Collected data:
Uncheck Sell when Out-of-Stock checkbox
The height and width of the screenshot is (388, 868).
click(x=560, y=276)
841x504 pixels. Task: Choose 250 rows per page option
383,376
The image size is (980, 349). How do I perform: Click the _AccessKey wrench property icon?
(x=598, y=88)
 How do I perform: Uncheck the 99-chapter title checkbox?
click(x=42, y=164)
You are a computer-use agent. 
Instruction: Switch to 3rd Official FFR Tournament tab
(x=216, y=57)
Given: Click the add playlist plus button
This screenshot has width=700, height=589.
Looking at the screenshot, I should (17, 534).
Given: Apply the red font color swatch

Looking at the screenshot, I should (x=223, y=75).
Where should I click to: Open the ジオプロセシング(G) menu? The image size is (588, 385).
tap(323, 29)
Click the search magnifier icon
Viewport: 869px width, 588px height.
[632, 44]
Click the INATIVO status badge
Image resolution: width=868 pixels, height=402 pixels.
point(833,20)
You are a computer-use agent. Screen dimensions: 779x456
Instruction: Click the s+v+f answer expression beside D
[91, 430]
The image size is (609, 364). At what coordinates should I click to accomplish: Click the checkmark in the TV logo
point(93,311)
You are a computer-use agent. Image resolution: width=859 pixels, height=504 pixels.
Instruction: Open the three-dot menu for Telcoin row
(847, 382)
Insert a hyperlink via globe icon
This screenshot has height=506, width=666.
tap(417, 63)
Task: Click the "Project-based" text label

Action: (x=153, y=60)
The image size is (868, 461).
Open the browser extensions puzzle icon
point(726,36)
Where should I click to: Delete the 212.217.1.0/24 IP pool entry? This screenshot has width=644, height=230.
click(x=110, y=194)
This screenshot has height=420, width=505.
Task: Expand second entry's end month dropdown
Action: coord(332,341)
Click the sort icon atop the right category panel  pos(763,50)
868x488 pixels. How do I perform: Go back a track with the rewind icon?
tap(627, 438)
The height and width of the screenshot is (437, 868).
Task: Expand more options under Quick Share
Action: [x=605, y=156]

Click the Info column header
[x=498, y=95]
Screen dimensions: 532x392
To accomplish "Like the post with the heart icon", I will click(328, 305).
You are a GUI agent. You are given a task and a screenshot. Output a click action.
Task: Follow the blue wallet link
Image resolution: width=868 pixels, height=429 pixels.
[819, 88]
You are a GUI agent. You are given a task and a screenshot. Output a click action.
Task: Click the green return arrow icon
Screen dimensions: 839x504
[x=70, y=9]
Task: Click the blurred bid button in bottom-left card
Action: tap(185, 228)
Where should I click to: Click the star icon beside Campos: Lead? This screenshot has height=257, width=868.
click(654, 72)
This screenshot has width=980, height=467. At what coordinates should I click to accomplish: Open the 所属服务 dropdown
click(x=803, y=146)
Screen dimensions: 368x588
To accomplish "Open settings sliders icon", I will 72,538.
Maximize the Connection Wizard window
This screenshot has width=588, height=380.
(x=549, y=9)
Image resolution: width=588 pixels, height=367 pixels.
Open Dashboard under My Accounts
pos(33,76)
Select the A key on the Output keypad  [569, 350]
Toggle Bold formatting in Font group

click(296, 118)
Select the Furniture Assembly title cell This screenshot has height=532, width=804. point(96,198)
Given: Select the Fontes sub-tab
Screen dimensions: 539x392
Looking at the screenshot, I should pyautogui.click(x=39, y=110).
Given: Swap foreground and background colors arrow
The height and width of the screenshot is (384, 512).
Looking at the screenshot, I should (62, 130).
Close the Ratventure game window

* **What to produce**
The range runs from the line with "Screen dimensions: 539x392" to the last line of the entries above, both included. Restate it word for word.

* **Your solution**
Screen dimensions: 539x392
Looking at the screenshot, I should pyautogui.click(x=39, y=110).
Given: Swap foreground and background colors arrow
The height and width of the screenshot is (384, 512).
Looking at the screenshot, I should (62, 130).
Close the Ratventure game window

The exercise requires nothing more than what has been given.